Segunda razão. Um cavalo que chega depois sempre leva um tempo para se adaptar ao programa do treinador, e mais ainda se forem chucros, mal domados ou mal iniciados. Além do trabalho de base para os chucros, é preciso um trabalho de correção de maus hábitos para os que já têm alguma iniciação. Não que todos tenham, obviamente, mas isso acontece. Esses casos demandam muito mais tempo do que um animal que iniciou no tempo certo, com a base certa para aquela modalidade. Esses geralmente não têm esse problema.
Lembram da fala da Sarah Dawson citada no primeiro texto do blog em que ela diz que o que os cavalos aprendem primeiro eles aprendem melhor? Se a primeira coisa que um cavalo aprender é fazer algo errado, ele vai ficar muito bom naquilo. Esse processo de correção acaba sendo extremamente desgastante emocionalmente {porque o treinador fica frustrado e tem a pressão do cliente} e fisicamente {porque às vezes esses cavalos não podem ser controlados ocasionando acidentes}.
Terceira razão. Cavalo em treinamento não é venda em atacado. Quanto mais cavalos em treinamento, são necessários mais funcionários, gasta mais equipamento, gasta mais comida {note que os custos de ração e feno na tabela são mensais por animal}, ou seja, não vai tornar o serviço mais barato. O custo é proporcionalmente maior. Mais importante que tudo, mais cavalos em treinamento demandam mais horas de sela. E se for um cavalo atrasado, mais horas de sela, mais desgaste, mais risco físico.
Concluímos que descontos não eram vantajosos e não eram cabíveis no nosso orçamento nem na nossa filosofia de trabalho. Concluímos que o trabalho de um treinador merece ser remunerado adequadamente, e que o cliente que investe no treinamento adequado merece ter prioridade. Concluímos que não podíamos baixar o valor do treinamento simplesmente porque precisamos sobreviver.
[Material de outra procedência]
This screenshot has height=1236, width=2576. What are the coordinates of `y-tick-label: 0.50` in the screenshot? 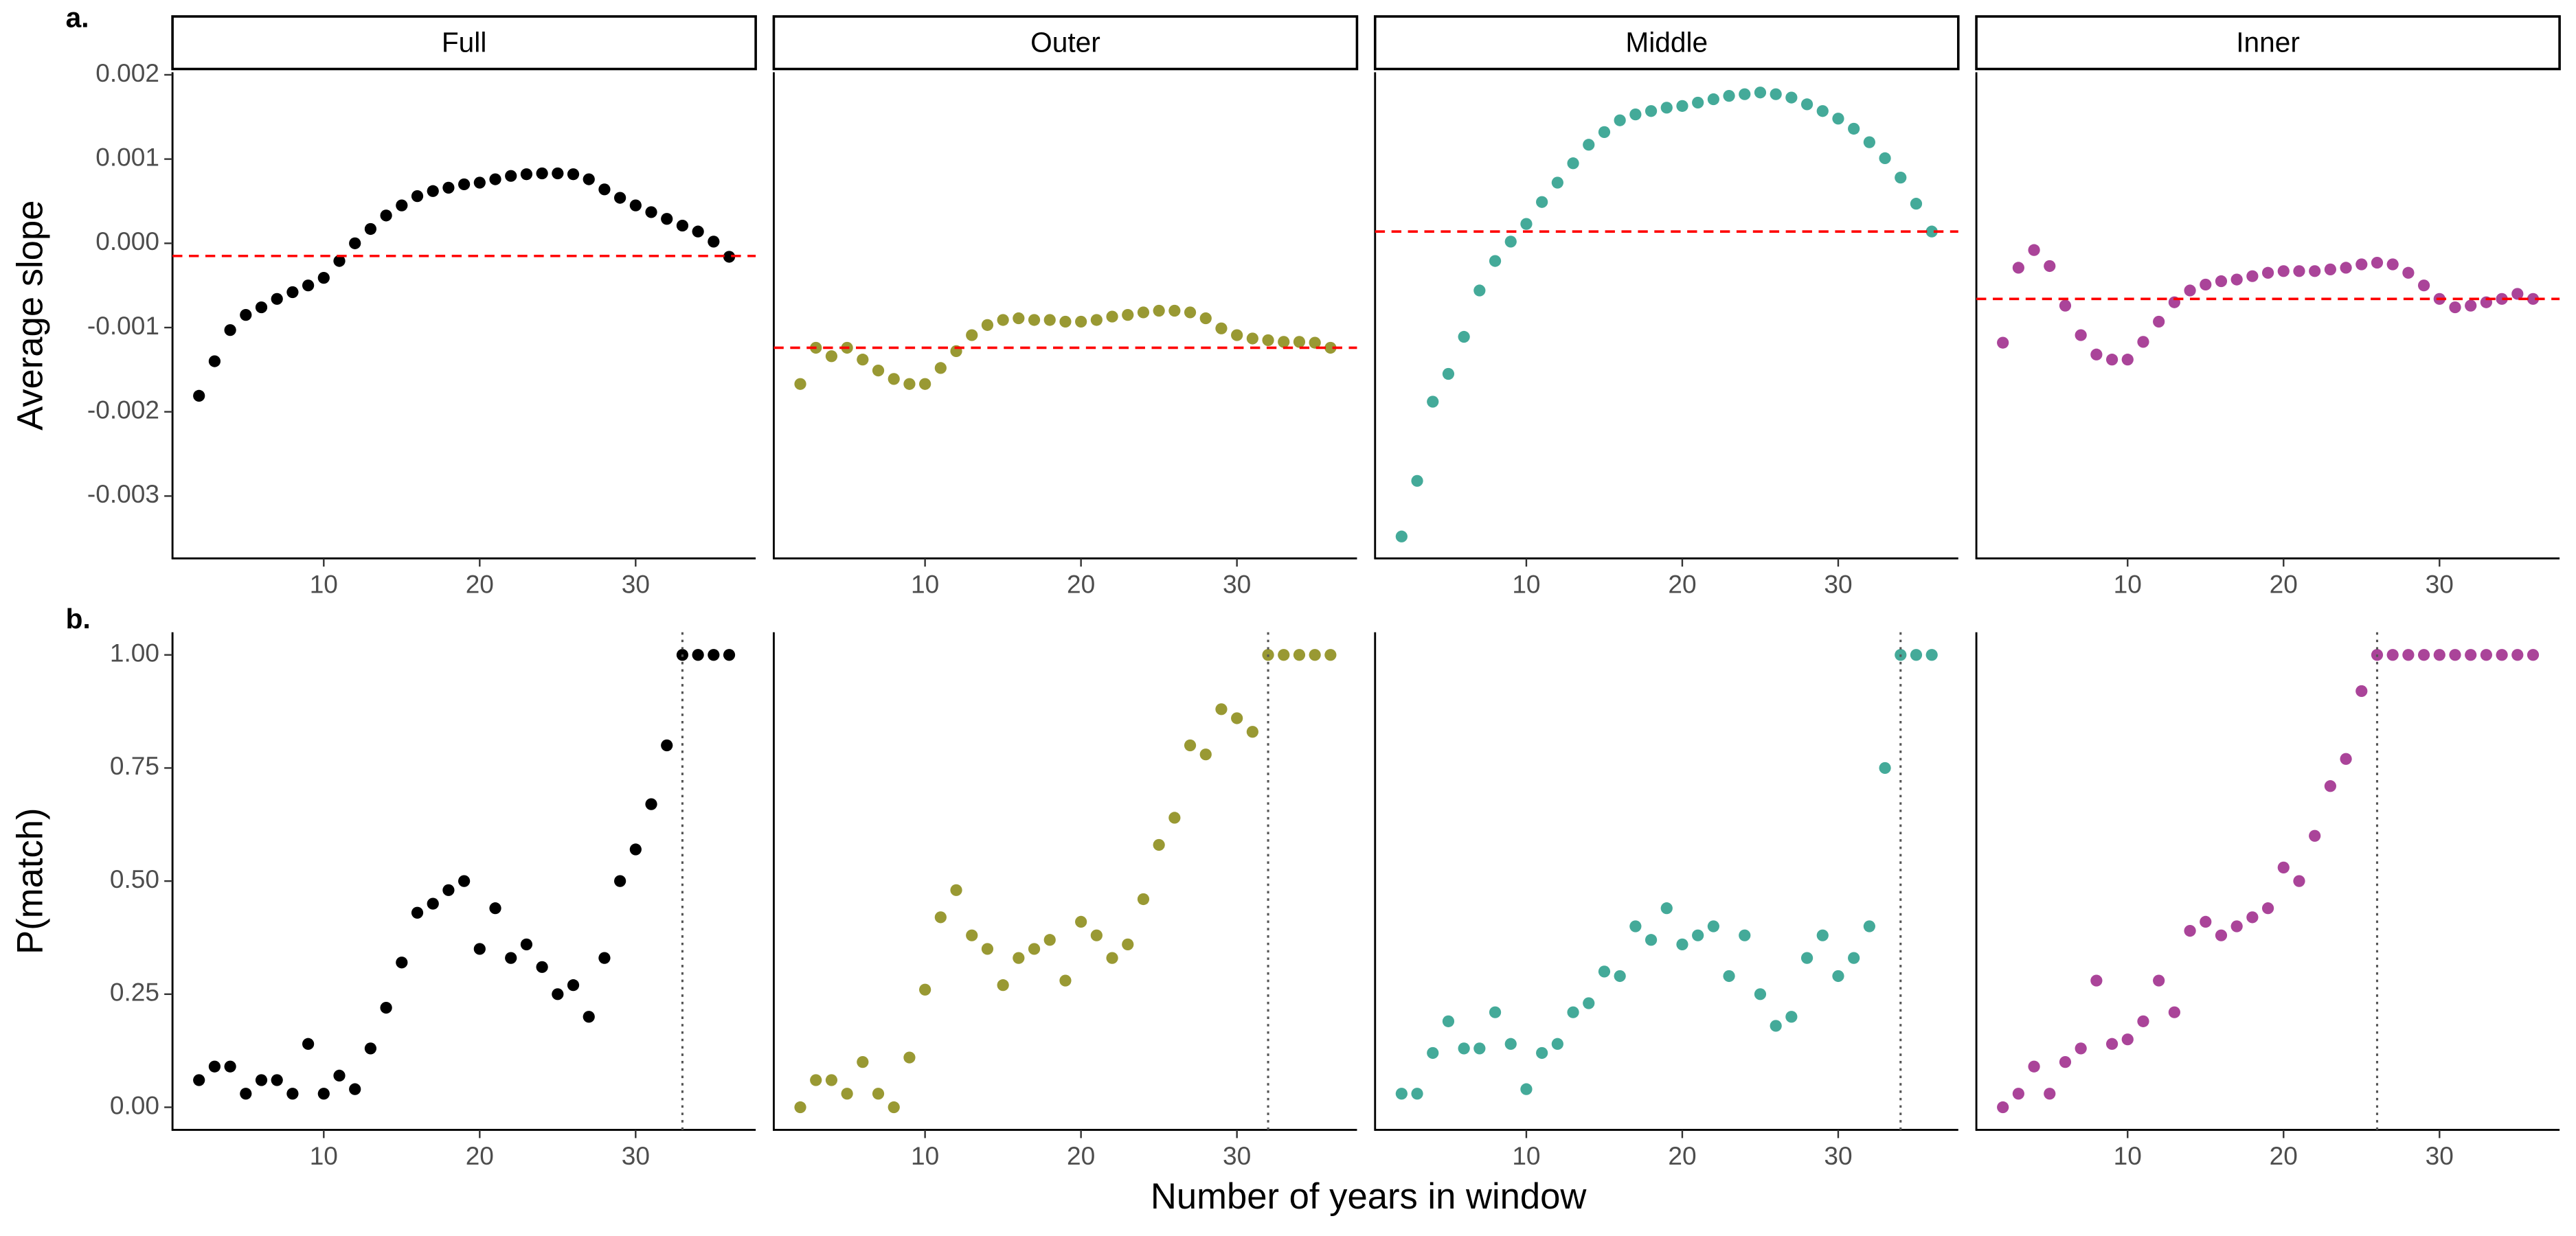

Assisti um vídeo recentemente que retrata perfeitamente essa situação, hilário e ao mesmo tempo triste. Veja Aqui.
Meu pai cobra R$1.500 por mês para treinar cada cavalo. Seguindo a tabela que elaborei, ele teria um ‘lucro’ de R$7.500 reais por mês para viver, digo, sobreviver. Todos sabem o custo de vida do nosso país e sabem que isso é bem pouco. É ainda mais triste quando você pensa que o treinador ganha R$300 para se dedicar todos os dias no treinamento de um cavalo durante um mês inteiro. Quero crer que o proprietário que acha isso caro é porque não entende o quanto custa um cavalo em treinamento, apenas.
E o mal de todo treinador é o amor pela profissão. É a vontade de montar naquele cavalo e ganhar aquele título, provar sua capacidade, seu valor. Meu pai treina cavalos por amor. Ele acorda todos os dias com dores no corpo, mas monta o dia todo com um baita sorriso no rosto. O problema é que eu e minha mãe não achamos certo ele fazer isso de graça.
Nenhum treinador deveria se sujeitar a isso, e nenhum proprietário deveria exigir isso. É óbvio que existem situações e situações, negócios, ajustes. Mas não tenho dúvida que todo treinador passa por esse dilema de vida: trabalhar duro de sol a sol x ganhar quase nada por isso.
Definitivamente, AMOR resume essa profissão.